[Saved entries]
*** Begin section ***
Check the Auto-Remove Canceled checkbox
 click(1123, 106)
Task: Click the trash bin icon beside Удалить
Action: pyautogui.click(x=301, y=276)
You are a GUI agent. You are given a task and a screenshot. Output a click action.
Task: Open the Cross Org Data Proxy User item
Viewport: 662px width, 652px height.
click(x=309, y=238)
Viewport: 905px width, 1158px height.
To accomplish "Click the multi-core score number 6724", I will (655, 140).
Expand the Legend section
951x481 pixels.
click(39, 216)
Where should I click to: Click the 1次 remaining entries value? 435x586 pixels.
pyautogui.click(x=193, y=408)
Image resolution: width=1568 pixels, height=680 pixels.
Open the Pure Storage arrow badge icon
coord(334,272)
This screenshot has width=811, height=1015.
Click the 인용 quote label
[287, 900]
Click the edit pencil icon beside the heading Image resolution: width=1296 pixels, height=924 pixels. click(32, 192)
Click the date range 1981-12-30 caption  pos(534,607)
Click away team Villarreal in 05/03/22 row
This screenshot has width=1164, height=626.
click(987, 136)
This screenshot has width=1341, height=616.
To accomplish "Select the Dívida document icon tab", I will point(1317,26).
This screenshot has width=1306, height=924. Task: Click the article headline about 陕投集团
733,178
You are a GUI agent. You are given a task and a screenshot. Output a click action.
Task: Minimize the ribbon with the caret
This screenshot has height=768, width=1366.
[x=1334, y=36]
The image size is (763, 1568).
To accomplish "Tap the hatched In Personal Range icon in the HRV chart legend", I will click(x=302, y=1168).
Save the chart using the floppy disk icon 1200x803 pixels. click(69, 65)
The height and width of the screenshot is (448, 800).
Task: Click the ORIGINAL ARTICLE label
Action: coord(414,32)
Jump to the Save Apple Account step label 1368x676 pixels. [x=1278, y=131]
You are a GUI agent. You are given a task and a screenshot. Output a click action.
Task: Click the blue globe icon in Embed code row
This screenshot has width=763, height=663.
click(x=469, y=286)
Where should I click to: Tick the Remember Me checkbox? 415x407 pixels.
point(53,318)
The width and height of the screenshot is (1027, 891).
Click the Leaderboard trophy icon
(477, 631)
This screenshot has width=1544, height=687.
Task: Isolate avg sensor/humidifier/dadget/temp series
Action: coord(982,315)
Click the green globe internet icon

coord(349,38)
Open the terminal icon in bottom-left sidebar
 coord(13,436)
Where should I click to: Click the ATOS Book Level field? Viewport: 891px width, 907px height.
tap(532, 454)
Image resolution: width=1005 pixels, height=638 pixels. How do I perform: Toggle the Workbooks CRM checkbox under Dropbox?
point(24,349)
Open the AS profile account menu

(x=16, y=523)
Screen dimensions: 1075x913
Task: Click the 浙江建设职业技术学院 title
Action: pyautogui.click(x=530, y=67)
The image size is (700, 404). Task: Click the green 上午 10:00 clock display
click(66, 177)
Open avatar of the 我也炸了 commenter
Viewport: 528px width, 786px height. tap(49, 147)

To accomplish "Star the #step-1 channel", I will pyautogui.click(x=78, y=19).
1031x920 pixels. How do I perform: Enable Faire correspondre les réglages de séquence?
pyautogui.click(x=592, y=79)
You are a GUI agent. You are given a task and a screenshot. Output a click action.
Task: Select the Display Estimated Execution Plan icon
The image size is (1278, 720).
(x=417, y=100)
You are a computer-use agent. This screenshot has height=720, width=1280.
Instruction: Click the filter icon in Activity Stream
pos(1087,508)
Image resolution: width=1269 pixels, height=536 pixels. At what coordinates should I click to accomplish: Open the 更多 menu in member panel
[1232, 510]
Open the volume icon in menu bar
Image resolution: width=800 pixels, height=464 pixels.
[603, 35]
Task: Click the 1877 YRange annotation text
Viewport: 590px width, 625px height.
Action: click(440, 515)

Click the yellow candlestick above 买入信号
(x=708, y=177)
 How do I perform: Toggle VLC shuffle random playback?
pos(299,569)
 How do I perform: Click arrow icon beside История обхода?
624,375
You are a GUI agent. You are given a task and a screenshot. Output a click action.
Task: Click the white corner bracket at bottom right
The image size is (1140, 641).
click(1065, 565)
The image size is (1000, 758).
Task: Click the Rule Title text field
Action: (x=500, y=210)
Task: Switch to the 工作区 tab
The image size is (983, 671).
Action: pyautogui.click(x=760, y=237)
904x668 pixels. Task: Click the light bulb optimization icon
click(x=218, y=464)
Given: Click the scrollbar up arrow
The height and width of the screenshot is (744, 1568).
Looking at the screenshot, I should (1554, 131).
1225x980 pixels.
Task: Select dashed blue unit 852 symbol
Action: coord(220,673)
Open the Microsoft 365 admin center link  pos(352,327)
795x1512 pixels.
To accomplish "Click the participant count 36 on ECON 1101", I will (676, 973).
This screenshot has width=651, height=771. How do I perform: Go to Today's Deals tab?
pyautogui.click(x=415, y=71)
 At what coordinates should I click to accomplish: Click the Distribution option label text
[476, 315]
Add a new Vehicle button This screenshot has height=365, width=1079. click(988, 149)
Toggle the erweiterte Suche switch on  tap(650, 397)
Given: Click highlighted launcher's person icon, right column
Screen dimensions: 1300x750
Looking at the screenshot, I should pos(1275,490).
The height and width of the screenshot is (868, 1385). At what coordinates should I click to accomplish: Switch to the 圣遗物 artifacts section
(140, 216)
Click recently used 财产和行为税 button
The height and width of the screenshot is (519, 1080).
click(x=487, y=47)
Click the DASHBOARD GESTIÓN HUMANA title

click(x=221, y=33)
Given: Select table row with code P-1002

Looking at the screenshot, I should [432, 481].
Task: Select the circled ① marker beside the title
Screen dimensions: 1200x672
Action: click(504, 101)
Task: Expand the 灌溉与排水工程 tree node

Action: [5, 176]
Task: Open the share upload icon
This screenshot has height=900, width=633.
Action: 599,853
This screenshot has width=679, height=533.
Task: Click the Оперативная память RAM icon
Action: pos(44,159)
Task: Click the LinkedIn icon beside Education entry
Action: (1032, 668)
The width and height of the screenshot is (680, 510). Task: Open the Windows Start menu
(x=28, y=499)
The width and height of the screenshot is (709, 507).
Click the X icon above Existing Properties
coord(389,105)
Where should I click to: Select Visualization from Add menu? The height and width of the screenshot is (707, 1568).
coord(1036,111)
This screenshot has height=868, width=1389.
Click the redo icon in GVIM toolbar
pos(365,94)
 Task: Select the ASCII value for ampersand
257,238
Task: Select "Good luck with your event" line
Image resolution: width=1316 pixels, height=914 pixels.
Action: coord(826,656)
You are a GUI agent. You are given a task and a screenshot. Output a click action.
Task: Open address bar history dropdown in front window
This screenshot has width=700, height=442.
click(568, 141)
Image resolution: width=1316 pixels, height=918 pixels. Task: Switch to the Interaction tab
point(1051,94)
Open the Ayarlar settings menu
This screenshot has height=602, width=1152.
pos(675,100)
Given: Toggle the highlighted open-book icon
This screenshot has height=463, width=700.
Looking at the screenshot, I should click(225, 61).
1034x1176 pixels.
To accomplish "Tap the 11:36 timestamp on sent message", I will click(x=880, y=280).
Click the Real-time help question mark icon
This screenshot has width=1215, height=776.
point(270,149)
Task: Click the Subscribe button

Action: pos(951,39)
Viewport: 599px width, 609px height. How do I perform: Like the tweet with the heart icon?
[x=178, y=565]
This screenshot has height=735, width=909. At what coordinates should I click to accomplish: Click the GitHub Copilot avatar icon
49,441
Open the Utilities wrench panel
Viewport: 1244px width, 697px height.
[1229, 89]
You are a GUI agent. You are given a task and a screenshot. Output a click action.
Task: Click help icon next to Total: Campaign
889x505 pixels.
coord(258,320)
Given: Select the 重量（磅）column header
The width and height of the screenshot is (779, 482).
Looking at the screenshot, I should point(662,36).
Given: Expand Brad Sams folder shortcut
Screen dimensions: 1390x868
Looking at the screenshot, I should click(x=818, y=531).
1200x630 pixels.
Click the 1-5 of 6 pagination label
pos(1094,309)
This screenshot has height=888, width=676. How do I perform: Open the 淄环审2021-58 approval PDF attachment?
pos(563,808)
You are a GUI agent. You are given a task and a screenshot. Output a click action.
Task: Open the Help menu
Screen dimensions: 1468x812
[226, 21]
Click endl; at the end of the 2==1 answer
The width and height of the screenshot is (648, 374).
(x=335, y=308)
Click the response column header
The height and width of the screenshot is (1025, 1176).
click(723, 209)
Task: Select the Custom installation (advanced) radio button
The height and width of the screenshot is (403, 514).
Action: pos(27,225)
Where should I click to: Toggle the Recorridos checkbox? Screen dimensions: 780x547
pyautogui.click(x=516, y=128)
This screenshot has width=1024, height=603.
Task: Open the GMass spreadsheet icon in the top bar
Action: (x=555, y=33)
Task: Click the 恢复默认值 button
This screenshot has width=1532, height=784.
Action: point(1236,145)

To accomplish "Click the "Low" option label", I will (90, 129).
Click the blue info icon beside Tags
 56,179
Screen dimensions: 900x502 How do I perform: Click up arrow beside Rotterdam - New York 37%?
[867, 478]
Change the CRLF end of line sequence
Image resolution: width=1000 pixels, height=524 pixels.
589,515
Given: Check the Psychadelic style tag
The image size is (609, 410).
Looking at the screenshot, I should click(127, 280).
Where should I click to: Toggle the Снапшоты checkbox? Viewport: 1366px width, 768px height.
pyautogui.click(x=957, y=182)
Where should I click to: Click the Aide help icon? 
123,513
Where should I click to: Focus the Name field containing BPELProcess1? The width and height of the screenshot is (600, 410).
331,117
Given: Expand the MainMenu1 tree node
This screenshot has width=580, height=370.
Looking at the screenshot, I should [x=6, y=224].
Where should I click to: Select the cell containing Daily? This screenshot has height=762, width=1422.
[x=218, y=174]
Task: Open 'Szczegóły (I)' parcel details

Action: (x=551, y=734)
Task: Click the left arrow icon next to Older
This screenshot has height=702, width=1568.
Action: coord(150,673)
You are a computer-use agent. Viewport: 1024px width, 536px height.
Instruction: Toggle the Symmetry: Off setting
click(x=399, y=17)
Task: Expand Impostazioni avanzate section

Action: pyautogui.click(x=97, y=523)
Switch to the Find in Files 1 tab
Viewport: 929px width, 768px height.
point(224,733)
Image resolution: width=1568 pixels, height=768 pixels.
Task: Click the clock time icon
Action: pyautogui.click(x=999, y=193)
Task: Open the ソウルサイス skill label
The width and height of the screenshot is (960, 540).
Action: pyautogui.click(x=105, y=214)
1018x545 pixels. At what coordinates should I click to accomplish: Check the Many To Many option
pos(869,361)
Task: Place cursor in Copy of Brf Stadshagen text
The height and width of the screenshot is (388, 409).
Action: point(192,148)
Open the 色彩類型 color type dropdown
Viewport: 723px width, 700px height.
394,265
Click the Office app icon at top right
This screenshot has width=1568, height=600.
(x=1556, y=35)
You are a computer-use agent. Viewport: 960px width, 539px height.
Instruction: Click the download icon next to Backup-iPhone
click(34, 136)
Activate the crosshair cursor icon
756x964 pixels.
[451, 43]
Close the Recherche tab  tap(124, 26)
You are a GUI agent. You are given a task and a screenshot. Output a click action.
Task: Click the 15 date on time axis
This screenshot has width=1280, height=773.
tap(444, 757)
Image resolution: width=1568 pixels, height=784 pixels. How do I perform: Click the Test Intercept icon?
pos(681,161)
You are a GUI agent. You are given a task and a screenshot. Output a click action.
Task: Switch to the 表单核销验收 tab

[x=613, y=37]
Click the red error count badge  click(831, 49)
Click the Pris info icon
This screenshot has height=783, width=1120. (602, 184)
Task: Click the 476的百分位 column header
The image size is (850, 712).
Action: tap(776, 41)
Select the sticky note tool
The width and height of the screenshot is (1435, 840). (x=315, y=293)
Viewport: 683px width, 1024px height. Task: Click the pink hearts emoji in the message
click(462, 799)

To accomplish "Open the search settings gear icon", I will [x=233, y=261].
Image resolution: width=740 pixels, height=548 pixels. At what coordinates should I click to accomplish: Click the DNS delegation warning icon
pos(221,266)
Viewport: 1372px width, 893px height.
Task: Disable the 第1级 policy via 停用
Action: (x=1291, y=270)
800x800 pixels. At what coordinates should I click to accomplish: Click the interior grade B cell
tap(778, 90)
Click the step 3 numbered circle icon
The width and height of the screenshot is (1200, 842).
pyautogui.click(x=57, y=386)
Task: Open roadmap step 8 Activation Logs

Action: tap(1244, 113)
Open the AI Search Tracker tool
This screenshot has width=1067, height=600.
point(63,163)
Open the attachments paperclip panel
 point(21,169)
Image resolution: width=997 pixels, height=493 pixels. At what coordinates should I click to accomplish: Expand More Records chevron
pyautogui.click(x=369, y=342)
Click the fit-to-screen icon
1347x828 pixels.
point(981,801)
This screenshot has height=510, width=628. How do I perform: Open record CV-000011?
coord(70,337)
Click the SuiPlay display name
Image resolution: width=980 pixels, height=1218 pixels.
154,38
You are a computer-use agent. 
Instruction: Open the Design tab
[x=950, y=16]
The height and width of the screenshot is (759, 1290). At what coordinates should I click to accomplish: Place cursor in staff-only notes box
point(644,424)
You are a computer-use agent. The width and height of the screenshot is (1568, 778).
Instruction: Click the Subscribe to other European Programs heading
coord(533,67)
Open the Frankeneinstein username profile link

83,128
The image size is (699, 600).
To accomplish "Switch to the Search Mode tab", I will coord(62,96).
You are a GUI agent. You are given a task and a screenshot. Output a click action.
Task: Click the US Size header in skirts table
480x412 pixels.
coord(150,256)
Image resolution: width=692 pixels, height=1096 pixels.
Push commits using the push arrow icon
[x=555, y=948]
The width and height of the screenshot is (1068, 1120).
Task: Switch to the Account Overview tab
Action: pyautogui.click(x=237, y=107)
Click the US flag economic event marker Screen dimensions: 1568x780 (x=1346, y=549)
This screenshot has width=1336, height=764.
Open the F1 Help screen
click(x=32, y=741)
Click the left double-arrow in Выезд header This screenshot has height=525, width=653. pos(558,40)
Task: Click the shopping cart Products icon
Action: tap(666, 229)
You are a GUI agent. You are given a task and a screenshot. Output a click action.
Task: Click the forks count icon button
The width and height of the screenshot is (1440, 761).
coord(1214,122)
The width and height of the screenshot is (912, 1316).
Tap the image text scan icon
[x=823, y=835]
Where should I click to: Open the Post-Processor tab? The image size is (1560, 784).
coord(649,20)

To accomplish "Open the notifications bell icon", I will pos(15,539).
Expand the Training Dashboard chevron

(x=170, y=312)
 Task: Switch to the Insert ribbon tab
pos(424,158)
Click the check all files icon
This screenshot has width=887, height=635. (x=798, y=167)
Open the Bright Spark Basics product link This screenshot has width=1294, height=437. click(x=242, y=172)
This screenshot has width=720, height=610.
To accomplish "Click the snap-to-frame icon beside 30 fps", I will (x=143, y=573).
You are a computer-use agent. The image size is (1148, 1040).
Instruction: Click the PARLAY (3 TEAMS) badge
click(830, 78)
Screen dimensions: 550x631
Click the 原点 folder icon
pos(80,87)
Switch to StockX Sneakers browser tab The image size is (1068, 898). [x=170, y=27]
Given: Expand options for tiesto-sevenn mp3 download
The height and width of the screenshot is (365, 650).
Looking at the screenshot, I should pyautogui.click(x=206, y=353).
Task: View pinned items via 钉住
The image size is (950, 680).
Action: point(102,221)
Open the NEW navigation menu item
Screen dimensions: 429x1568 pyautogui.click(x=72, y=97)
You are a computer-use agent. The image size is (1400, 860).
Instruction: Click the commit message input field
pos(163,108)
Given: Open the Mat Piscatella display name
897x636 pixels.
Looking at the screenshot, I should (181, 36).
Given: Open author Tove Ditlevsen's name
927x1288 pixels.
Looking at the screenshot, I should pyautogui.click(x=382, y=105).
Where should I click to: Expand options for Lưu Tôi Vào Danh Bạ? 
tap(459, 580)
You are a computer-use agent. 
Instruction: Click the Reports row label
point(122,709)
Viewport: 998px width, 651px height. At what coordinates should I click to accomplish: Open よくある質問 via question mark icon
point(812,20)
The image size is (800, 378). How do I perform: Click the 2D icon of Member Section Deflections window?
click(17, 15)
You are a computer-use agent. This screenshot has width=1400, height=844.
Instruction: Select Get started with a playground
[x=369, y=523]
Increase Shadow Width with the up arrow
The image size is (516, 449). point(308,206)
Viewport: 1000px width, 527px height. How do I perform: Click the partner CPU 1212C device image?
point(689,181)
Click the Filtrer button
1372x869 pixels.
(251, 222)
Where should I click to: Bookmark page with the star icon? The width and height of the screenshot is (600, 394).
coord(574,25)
*** End section ***
= Work to complete =
Take the entries above and copy them exactly from the first line through the line with "Task: Open the Cross Org Data Proxy User item"; leave out every line after it.

= Result =
Check the Auto-Remove Canceled checkbox
 click(1123, 106)
Task: Click the trash bin icon beside Удалить
Action: pyautogui.click(x=301, y=276)
You are a GUI agent. You are given a task and a screenshot. Output a click action.
Task: Open the Cross Org Data Proxy User item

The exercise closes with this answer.